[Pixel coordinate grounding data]
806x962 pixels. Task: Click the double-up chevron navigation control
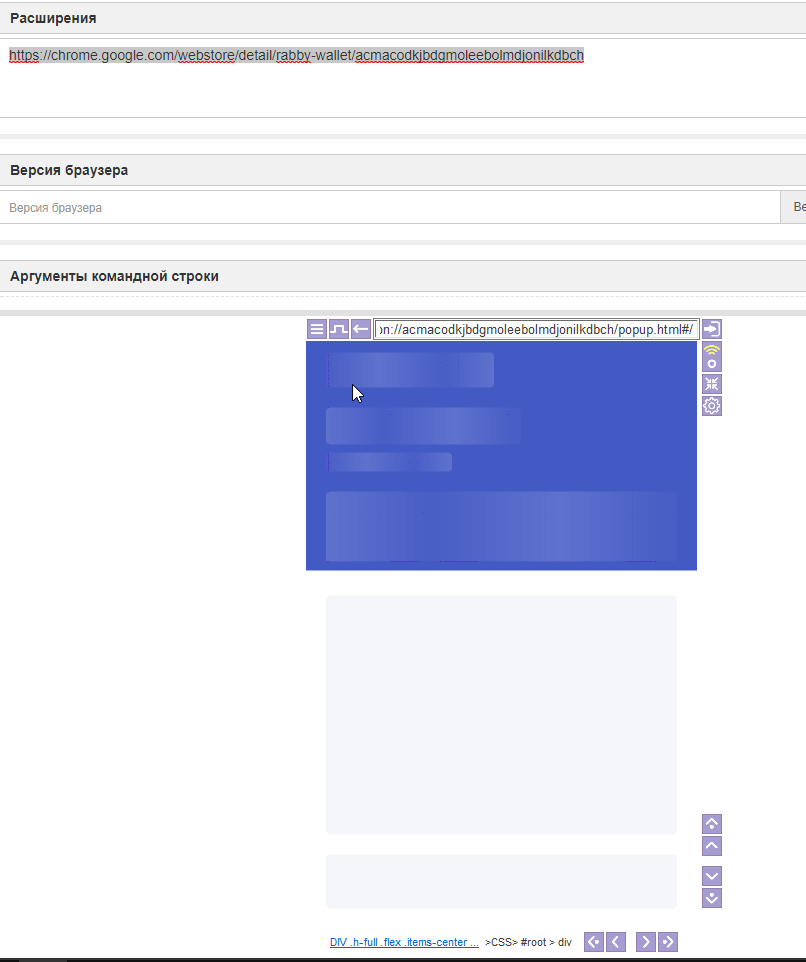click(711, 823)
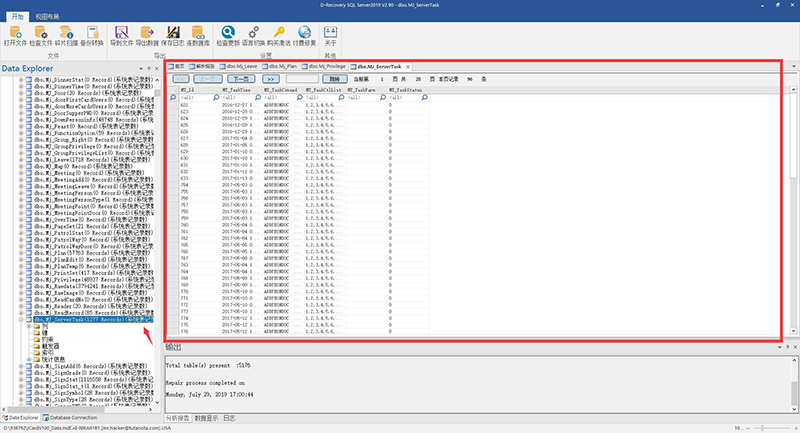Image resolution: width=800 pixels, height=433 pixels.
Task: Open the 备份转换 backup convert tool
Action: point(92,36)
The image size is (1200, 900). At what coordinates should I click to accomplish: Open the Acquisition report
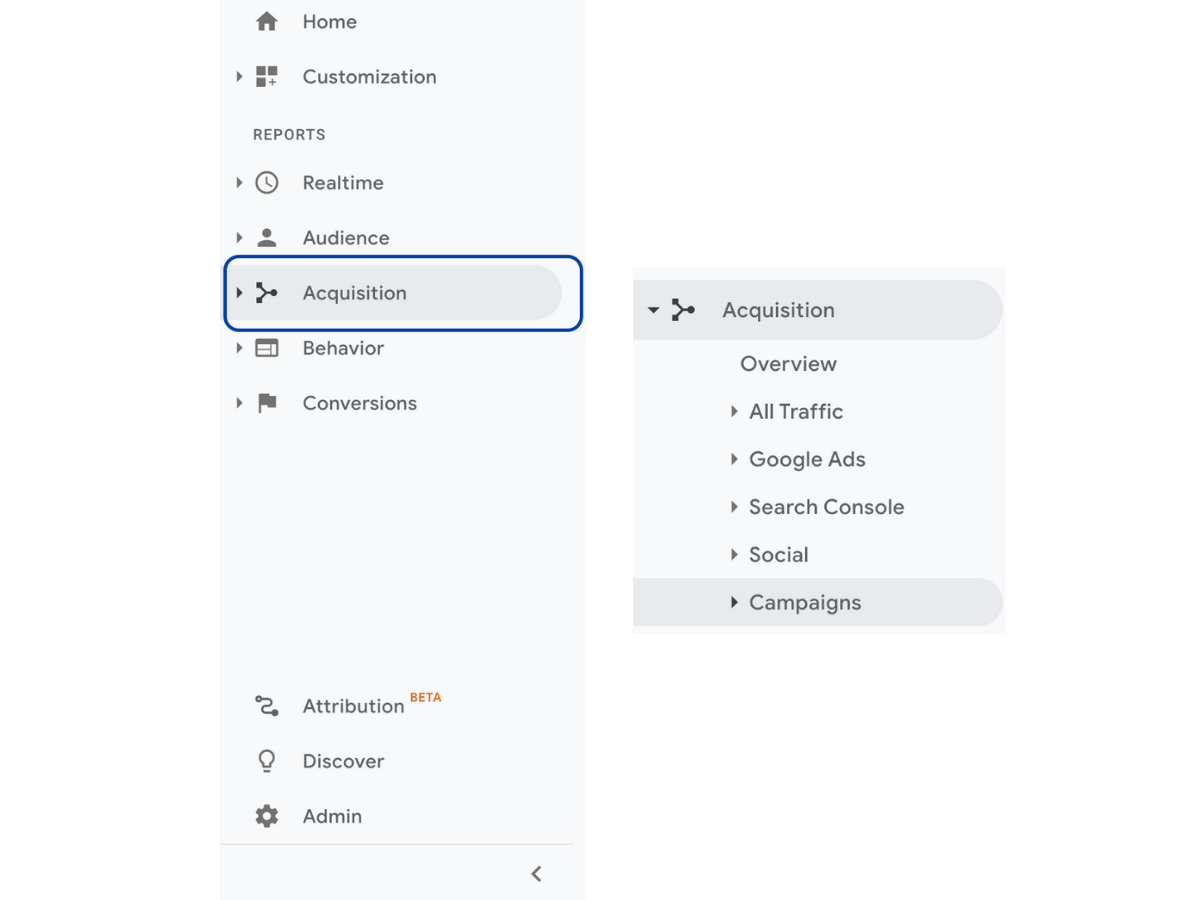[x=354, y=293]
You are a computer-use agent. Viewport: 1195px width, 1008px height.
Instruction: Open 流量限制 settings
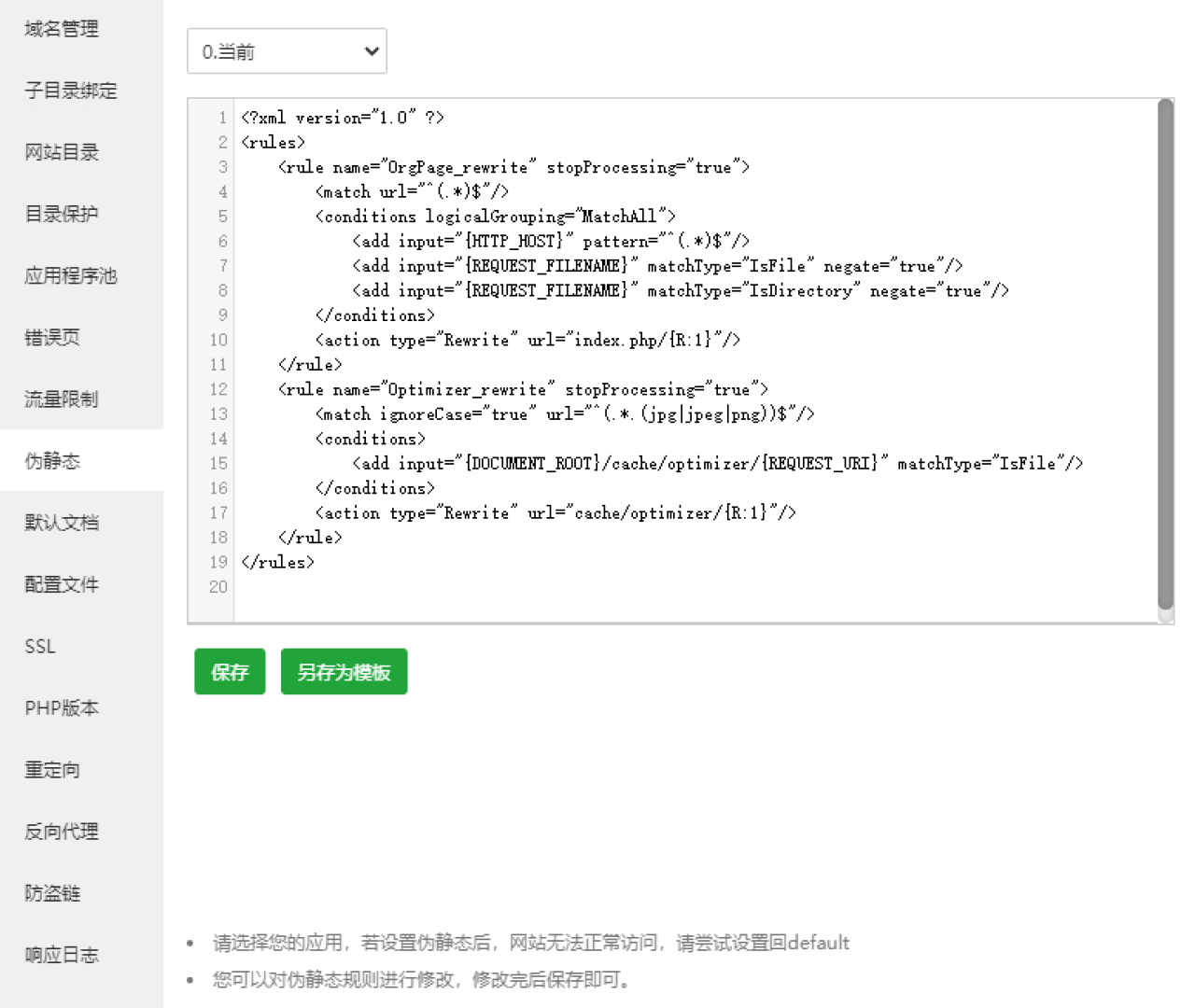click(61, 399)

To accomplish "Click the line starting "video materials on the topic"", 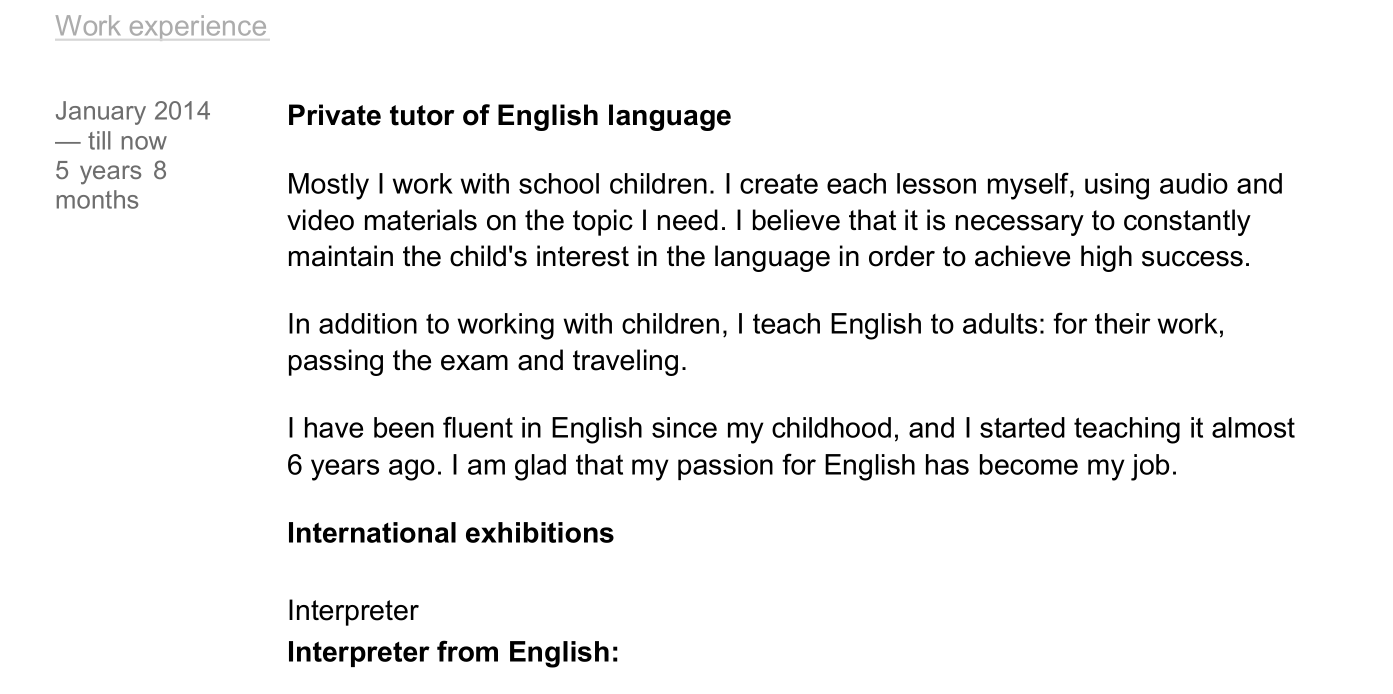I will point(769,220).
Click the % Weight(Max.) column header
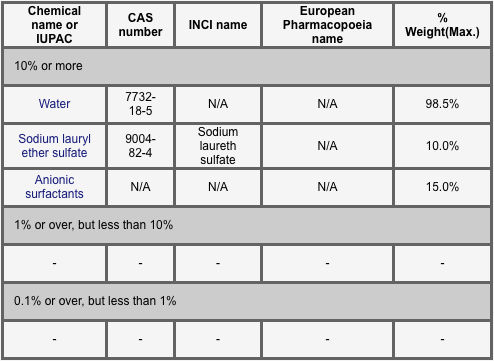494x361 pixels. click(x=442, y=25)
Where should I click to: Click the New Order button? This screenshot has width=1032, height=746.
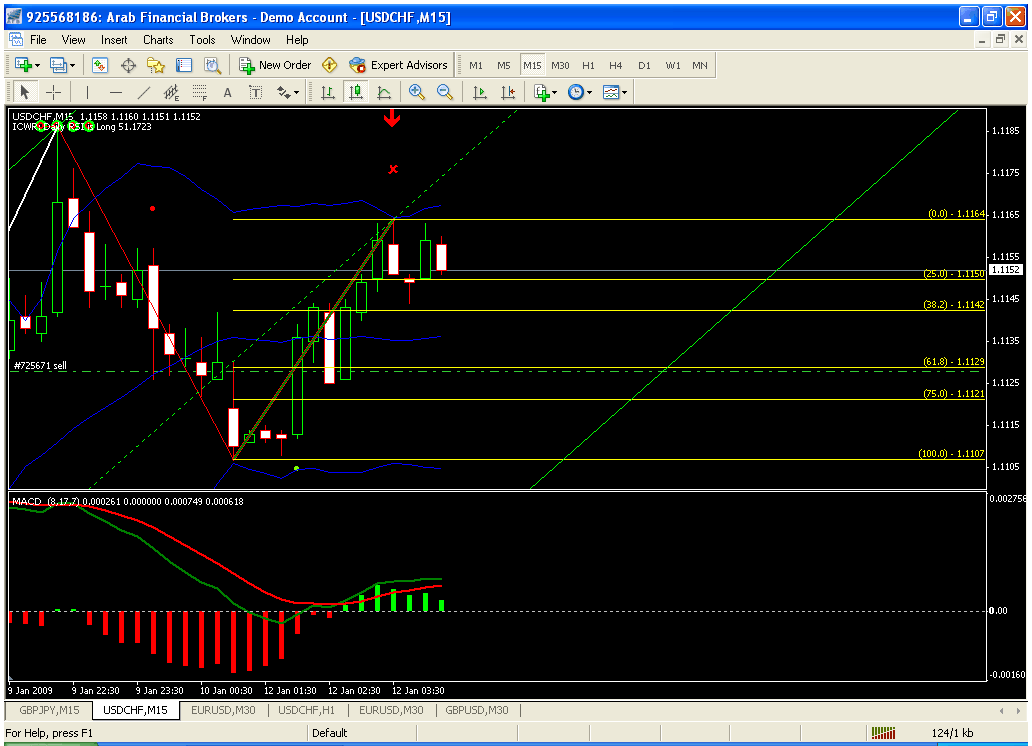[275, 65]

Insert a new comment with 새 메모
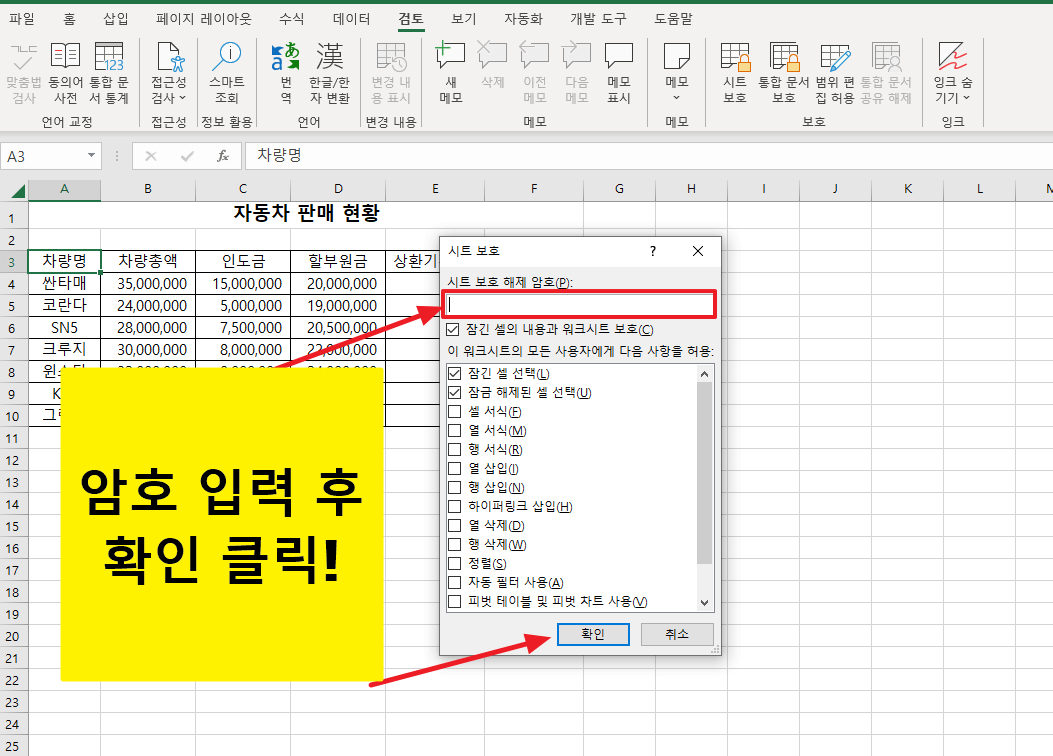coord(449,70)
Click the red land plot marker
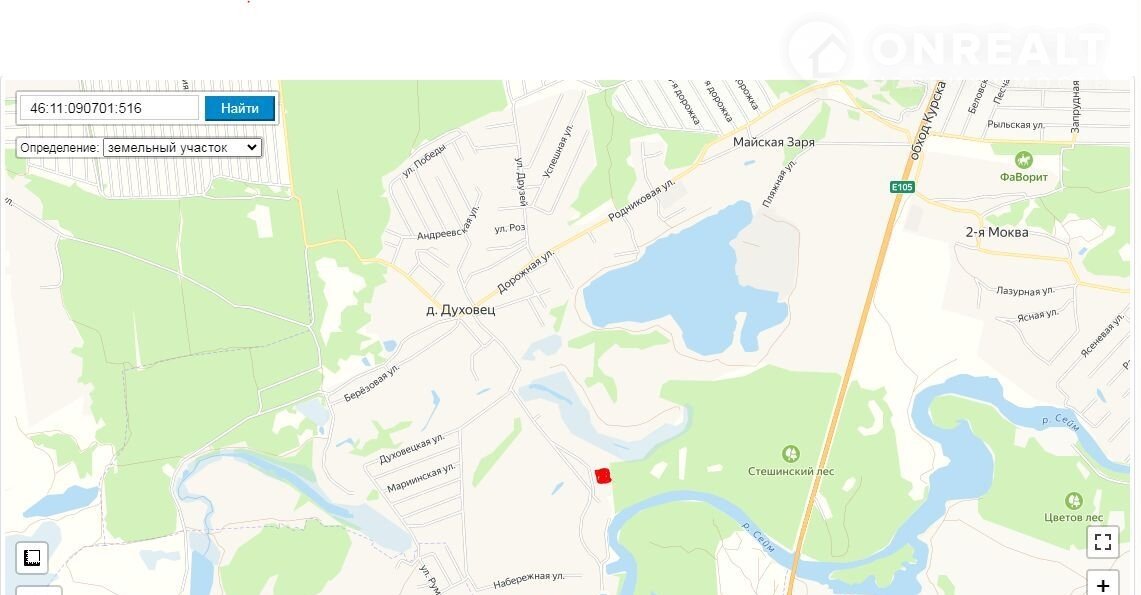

[What needs to be done]: Leave out the pictures, and write out exactly the lines from the line containing "Insert a new comment with 새 메모" through the end of the records above.

[Response area]:
Insert a new comment with 새 메모
coord(449,70)
Click the red land plot marker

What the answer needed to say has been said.